All Products
Search
Document Center

E-MapReduce:Use Apache Airflow to submit a job

Last Updated:Apr 27, 2025

Apache Airflow is a powerful workflow automation and scheduling tool that allows developers to orchestrate, schedule, and monitor the running of data pipelines. E-MapReduce (EMR) Serverless Spark provides a serverless computing environment for processing large-scale data processing jobs. This topic describes how to use Apache Airflow to enable automatic job submission to EMR Serverless Spark. This way, you can automate job scheduling and running to manage data processing jobs more efficiently.

Background information

Apache Livy interacts with Spark by calling RESTful APIs. This significantly simplifies the complexity of communication between Spark and the application server. For information about the Livy API, see REST API.

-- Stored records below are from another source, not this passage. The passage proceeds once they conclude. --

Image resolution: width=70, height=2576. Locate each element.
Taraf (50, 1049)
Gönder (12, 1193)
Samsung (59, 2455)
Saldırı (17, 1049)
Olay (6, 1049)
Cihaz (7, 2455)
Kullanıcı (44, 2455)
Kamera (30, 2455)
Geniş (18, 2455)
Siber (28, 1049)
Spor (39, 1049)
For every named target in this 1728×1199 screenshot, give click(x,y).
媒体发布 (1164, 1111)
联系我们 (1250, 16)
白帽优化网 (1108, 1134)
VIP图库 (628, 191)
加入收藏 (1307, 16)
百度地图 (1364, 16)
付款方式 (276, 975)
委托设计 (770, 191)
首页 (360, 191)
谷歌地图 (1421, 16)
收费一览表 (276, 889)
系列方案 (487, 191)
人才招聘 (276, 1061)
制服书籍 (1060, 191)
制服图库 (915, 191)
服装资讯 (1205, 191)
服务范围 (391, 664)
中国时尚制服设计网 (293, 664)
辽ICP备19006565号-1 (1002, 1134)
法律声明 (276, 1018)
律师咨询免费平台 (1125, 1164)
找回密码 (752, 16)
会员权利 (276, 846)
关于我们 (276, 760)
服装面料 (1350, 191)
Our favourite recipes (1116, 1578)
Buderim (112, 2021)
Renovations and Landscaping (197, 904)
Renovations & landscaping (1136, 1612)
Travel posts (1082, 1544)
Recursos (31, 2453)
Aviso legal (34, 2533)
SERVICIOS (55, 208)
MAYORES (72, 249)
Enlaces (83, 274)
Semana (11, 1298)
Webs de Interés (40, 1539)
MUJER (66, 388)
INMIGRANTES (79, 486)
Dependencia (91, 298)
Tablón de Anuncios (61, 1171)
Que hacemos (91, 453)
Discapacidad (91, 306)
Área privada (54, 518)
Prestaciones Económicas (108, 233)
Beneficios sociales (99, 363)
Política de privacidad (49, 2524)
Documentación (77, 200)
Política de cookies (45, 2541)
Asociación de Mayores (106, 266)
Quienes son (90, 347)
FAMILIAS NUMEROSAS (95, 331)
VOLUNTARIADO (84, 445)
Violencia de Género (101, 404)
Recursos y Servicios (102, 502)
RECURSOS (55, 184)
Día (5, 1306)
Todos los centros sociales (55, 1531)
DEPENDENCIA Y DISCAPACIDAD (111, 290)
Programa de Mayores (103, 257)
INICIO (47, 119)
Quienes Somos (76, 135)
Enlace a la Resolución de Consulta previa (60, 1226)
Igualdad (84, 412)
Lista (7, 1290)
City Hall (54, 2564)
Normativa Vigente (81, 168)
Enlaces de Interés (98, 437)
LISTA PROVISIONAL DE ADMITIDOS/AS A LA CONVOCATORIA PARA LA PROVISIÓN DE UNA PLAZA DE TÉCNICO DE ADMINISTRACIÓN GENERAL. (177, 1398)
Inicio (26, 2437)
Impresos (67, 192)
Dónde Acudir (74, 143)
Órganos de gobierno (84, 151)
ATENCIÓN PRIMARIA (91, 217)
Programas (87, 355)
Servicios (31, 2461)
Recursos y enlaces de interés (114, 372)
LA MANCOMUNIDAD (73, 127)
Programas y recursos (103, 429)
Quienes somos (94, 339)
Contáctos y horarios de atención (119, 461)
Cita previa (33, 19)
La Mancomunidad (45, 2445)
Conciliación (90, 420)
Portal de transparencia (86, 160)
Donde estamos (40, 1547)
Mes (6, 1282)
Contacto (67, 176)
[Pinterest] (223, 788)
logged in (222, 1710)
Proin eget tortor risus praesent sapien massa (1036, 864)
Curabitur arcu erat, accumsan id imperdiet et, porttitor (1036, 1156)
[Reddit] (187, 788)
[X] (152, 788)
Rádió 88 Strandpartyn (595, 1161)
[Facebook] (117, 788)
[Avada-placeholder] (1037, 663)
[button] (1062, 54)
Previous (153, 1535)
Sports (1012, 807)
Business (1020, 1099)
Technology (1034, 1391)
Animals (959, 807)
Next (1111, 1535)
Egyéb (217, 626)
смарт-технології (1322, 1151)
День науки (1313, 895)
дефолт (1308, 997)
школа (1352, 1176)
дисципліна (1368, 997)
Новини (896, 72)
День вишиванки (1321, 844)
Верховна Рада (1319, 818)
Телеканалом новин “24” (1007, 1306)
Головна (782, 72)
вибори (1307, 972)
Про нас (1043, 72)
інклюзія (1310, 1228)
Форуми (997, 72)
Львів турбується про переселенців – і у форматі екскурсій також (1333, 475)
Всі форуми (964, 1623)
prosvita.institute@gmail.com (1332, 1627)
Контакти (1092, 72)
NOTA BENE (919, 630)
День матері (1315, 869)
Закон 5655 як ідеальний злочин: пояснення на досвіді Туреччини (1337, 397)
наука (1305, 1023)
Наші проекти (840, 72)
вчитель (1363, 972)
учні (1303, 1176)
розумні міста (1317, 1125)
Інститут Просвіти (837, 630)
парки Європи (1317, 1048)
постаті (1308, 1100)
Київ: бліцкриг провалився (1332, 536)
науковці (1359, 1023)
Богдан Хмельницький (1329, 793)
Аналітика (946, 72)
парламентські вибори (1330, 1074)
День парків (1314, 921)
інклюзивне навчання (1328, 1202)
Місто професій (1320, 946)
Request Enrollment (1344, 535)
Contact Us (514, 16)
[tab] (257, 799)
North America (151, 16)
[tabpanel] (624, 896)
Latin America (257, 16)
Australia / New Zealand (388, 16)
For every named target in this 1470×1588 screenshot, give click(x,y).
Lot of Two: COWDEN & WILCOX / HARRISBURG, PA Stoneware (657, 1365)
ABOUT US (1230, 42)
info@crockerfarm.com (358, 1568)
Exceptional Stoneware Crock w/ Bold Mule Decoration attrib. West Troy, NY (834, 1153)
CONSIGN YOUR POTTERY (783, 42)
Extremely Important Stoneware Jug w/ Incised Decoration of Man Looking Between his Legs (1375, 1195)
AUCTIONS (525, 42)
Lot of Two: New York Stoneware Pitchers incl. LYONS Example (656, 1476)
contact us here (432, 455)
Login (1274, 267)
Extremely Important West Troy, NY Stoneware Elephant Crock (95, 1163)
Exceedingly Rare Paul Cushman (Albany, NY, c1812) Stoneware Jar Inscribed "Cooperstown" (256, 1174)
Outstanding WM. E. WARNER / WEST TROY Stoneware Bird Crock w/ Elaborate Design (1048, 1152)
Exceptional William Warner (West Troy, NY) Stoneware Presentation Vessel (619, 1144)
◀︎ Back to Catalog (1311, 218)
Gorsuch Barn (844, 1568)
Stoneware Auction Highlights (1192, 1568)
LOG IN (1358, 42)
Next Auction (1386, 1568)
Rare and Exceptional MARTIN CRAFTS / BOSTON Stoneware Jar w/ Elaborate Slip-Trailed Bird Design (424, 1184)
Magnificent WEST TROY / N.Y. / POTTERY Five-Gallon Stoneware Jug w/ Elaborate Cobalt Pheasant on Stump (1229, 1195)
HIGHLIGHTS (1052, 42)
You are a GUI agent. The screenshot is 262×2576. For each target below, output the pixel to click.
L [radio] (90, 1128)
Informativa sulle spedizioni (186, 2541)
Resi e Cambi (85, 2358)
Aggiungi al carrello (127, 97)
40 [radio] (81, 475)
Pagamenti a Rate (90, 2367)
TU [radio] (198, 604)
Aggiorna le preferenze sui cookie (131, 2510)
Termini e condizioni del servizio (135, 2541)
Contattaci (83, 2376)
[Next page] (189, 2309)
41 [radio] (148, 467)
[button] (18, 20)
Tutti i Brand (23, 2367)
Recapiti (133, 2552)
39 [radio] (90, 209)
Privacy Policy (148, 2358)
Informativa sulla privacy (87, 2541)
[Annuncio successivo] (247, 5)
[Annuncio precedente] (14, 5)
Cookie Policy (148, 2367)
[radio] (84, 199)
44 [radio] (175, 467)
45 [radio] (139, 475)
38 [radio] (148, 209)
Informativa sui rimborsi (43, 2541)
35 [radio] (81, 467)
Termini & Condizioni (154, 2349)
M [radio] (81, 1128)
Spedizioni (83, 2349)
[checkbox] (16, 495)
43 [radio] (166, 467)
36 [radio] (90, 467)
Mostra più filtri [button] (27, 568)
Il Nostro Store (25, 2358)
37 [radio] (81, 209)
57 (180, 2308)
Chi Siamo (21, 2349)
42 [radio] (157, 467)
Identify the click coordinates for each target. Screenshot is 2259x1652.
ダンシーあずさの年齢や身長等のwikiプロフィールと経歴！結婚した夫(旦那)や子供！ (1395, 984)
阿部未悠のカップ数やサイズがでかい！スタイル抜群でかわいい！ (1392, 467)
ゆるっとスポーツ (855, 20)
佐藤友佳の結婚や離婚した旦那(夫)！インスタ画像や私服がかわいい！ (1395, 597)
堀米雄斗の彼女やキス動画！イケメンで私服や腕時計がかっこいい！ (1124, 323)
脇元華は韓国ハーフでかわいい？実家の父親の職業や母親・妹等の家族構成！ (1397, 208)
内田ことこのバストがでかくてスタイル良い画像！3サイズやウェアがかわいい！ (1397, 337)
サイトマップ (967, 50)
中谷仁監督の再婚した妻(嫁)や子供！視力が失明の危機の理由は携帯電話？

Apache Airflow allows you to use Livy Operator or EmrServerlessSparkStartJobRunOperator to submit jobs to EMR Serverless Spark based on your business requirements. The following table describes the methods.

Method

Scenario

Method 1: Use Livy Operator to submit a job

If you has installed Livy in your environment and want to perform interactive queries, we recommend that you select this method.

Method 2: Use EmrServerlessSparkStartJobRunOperator to submit a job

EmrServerlessSparkStartJobRunOperator is a dedicated component provided by EMR Serverless Spark for Apache Airflow to submit jobs to EMR Serverless Spark. EmrServerlessSparkStartJobRunOperator is deeply integrated into the Directed Acyclic Graph (DAG) mechanism of Apache Airflow and helps easily orchestrate and schedule jobs.

If you use a new project or process data completely based on EMR Serverless Spark, we recommend that you select this method to improve performance and reduce the difficulty of O&M.

Prerequisites

Usage notes

You cannot call the EmrServerlessSparkStartJobRunOperator operation to query job logs. If you want to view job logs, you must go to the EMR Serverless Spark page and find the job run whose logs you want to view by job run ID. Then, you can check and analyze the job logs on the Logs tab of the job details page or on the Spark Jobs page in the Spark UI.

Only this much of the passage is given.